BEGIN Passage shown

It should be the same with digital art—except that it isn’t. Or not anymore, as things currently stand. 

To use a crude analogy, there aren’t that many Picassos among NFT producers. Or, imagine that there suddenly are thousands and thousands of Picassos out there, all producing very similar stuff, a lot of it low-quality. 

While the idea of Nyan Cat crypto art was funny and novel, thus selling for $590,000 at auction, numerous subsequent copycats (excuse the pun) oversaturated the market, diluting the value of NFTs. People quickly lost interest in repetitive NFT collections lacking the unique element that was appealing at first.

The dappGambl report puts it bluntly: ‘’Projects that lack clear use cases, compelling narratives, or genuine artistic value are finding it increasingly difficult to attract attention and sales.’’ The value of NFTs rested on the idea of ownership, but only 21% of NFT collections have found full ownership, according to the research. And if no one is interested in owning something, its value plummets. 

A lot of NFTs tried to compensate for the lack of originality and artistic value with the promise of future added value. Many claimed that the tokens they were selling would eventually become part of an innovative new video game or metaverse. Needless to say, these promises never materialized, leaving investors with NFTs that had no real value. 

Copyright Laws Are Essentially Unenforceable in the NFT Space

Another big mistake investors made was taking all of the claims about the ownership of NFTs in good faith. 

The fundamental problem with digital-only products such as NFTs is that it’s basically impossible to ensure the copyright remains intact. Hacking, plagiarism, and piracy are rife in the NFT world. And what happens if you buy ownership of a work that’s been stolen from someone else? You’ve guessed it: It’s worthless. 

Theoretically, artwork creators/NFT sellers can protect owner-investors by ensuring the work they are selling comes with a copyright license. In practice, very few do this, creating endless problems for investors who can’t be certain that they’ve invested in the genuine article—or even that they actually hold the rights to what they’ve bought.

NFT Valuations Are Often Overinflated and Always Speculative 

If there’s just one thing that all investors should know about NFTs: It is ‘’a highly speculative and volatile market,’’ per the report.

Any projected value of the investment is based entirely on predictions and, all too often, wishful thinking. There is no solid ROI maturation plan because there is no basis in precedent. There are only subjective hopes about the future.

END Passage shown
BEGIN Provided records

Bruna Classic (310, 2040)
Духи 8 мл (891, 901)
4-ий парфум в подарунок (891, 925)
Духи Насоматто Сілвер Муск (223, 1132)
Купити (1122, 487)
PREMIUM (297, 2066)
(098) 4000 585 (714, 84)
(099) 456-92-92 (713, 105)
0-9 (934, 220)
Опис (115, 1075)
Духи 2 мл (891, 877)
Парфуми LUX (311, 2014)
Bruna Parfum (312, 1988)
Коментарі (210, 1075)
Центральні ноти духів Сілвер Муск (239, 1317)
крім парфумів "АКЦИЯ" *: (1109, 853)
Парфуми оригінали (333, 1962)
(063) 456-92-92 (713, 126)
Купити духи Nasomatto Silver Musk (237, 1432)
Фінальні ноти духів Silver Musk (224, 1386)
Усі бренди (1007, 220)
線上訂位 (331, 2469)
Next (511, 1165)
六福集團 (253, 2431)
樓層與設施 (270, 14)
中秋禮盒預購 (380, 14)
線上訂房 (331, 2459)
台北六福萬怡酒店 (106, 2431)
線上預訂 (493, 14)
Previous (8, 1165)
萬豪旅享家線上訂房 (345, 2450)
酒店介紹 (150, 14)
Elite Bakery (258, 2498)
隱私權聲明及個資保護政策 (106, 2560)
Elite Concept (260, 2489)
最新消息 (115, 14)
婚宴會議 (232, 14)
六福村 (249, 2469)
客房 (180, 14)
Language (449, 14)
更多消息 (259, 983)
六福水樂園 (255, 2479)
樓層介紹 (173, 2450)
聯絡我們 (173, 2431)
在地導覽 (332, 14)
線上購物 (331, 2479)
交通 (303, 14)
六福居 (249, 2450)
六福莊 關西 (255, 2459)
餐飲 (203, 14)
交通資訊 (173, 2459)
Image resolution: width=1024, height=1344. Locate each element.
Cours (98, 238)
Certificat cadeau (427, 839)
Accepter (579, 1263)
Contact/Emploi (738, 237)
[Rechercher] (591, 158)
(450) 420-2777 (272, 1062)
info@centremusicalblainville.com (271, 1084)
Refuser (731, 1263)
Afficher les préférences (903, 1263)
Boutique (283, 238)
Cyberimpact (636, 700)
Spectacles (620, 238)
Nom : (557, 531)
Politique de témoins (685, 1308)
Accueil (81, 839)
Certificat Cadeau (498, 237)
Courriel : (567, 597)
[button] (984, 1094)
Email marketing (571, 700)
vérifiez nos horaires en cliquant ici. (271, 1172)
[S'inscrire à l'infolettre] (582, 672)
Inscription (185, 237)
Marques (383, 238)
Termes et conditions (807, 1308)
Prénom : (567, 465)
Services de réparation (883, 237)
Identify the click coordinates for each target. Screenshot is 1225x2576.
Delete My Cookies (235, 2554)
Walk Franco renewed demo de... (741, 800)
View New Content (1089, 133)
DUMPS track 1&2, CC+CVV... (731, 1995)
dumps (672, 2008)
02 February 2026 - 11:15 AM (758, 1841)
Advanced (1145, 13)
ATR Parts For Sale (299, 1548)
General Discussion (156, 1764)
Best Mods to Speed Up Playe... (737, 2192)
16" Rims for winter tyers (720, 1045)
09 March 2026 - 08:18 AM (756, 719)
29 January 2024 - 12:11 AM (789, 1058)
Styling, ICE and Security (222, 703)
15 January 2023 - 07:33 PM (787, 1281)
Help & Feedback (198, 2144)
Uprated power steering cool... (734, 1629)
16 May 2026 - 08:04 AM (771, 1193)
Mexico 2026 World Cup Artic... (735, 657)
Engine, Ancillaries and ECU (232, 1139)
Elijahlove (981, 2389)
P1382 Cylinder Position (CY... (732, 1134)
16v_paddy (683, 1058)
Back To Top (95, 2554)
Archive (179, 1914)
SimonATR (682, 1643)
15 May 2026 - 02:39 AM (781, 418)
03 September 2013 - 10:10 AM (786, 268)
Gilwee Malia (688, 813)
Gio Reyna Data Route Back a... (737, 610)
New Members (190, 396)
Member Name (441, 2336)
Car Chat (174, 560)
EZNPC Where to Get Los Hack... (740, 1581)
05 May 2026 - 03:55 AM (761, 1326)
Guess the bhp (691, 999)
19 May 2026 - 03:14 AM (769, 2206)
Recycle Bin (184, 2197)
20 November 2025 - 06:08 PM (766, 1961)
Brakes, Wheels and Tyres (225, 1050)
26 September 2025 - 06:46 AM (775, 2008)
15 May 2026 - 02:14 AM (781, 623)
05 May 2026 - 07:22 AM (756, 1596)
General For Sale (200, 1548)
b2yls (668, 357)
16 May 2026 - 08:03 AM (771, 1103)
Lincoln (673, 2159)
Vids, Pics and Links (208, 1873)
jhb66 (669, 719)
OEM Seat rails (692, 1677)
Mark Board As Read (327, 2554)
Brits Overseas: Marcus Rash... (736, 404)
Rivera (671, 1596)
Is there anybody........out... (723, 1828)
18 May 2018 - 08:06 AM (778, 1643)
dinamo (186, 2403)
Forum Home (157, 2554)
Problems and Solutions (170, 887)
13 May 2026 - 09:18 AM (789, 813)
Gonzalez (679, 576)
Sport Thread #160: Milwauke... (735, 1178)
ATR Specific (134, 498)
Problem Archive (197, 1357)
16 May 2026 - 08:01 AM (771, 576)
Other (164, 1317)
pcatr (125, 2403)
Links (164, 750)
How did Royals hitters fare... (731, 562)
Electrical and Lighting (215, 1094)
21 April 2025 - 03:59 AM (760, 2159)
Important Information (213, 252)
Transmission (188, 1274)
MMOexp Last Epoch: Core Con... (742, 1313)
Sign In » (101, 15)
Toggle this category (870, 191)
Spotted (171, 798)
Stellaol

END Provided records

Directions ▸ Rewrite the part of the NFT passage that begins at the words "It should be" and stops after "appealing at first.", putting "Rembrandts" wherever "Picassos" appears. The lines have no connection to the passage about NFTs.

Response to the exercise ▸
It should be the same with digital art—except that it isn’t. Or not anymore, as things currently stand. 

To use a crude analogy, there aren’t that many Rembrandts among NFT producers. Or, imagine that there suddenly are thousands and thousands of Rembrandts out there, all producing very similar stuff, a lot of it low-quality. 

While the idea of Nyan Cat crypto art was funny and novel, thus selling for $590,000 at auction, numerous subsequent copycats (excuse the pun) oversaturated the market, diluting the value of NFTs. People quickly lost interest in repetitive NFT collections lacking the unique element that was appealing at first.